Recently my elasticsearch are returning 429 HTTP code for all _search requests, after few search, i noticed that has a large number of rejected search in my threads

node_name             name   active rejected completed
tiebreaker-0000000006 search      0        0         1
instance-0000000005   search      4    21351      7085
instance-0000000004   search      4    20447     11544

After few search, this error can one of reasons:

High use of JVM memory
Number of shards
Memory usage

This is my output of /_nodes/stats (i omitted some information)

gist.github.com

https://gist.github.com/guimap/e6a2a2e34f63de6f8eead942fc262c4f

ES_node-stats.json

{
  "_nodes": {
    "total": 3,
    "successful": 3,
    "failed": 0
  },
  "cluster_name": "my-cluster",
  "nodes": {
    "node-2": {
      "name": "node-2",

This file has been truncated. show original

My Cluster has 3 nodes,

Primary node has 1GB of ram
Second Node has 2GB of ram
Third Node has 2GB of ram

All JVM memory usage its under of 70%

i know this configuration is the minium required to a production enviroment

My question is:

I'm using scroll_id into my searches, this scrolls has a time expiration, if i have a long time expiration for these scroll, it could affect the search threads of my cluster ?

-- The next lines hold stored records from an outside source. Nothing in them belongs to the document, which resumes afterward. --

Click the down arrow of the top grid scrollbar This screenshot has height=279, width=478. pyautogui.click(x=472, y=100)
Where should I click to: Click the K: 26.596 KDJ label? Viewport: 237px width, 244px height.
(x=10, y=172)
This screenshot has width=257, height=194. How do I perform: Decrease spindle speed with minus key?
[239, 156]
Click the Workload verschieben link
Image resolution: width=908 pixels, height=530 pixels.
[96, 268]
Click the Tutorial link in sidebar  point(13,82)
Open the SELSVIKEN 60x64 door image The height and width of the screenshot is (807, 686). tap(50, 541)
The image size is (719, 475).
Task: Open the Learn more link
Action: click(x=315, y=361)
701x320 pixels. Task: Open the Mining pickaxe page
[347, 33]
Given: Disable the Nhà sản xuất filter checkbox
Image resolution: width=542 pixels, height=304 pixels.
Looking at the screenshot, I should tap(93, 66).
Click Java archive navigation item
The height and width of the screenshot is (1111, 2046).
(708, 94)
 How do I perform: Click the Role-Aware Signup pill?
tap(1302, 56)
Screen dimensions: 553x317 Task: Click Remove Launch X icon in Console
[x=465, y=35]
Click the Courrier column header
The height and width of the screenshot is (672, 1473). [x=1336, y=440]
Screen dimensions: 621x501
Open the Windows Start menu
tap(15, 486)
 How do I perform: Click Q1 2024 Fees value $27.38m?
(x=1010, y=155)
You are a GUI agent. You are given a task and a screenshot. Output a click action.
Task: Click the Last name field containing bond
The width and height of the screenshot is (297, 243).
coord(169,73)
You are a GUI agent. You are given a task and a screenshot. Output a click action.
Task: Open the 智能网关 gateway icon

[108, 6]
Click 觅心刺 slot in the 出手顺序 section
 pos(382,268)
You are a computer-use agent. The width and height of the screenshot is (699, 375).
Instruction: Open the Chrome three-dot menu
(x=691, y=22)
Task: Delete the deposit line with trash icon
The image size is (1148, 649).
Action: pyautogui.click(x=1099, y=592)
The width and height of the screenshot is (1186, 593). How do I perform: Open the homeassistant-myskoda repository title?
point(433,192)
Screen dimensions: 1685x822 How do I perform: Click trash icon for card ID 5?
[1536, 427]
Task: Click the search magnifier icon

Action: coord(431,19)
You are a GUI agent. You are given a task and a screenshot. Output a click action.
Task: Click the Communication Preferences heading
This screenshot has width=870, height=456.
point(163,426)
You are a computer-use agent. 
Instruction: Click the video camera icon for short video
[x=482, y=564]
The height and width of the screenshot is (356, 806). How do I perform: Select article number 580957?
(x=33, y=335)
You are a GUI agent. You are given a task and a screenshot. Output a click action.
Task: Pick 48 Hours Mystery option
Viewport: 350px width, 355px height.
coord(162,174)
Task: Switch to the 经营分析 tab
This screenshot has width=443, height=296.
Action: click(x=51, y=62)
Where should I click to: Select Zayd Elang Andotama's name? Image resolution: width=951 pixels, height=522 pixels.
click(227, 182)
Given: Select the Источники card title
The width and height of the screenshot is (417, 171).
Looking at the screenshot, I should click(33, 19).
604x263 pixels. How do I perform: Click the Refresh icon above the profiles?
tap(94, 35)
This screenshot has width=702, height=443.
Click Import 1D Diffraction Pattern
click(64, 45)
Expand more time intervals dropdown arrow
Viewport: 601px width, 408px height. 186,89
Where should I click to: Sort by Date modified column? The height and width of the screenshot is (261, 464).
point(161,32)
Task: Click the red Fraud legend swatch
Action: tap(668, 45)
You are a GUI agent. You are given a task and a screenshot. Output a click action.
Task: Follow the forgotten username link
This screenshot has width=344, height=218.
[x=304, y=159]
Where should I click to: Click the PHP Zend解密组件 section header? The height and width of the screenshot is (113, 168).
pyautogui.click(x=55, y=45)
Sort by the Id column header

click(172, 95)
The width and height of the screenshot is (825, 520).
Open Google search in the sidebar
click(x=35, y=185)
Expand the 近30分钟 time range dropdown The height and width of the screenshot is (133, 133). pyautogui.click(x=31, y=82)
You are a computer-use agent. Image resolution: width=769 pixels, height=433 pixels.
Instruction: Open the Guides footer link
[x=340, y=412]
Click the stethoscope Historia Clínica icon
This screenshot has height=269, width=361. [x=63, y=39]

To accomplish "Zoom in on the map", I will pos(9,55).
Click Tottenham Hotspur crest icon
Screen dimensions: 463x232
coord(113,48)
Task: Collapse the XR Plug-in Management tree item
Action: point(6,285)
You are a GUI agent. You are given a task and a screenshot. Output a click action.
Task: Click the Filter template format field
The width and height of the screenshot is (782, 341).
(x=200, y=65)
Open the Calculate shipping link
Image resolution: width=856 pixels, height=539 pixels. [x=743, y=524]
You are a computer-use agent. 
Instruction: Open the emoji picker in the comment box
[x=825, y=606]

There's any motivation to the rejected number ?

warkolm · June 28, 2021, 12:19am

What is the output from the _cluster/stats?pretty&human API?

But your nodes are pretty small. Not sure where you read the min requirements for production, but I wouldn't be running a cluster on less than 4GB.

Christian_Dahlqvist · June 28, 2021, 6:28am

It can affect resource usage as it will prevent segment merging and can use a lot of heap. That will affect the cluster as a whole including search queries.

How many concurrent queries are you running? How many documents does each query return in total?

If heap usage looks OK and is not constantly very high you may be limited by CPU usage. Check your monitoring. As metioned by Mark you cluster is very small and could simply be overloaded. I would recommend increasing the size and see if that resolves the issue and is better suited to your udage pattern.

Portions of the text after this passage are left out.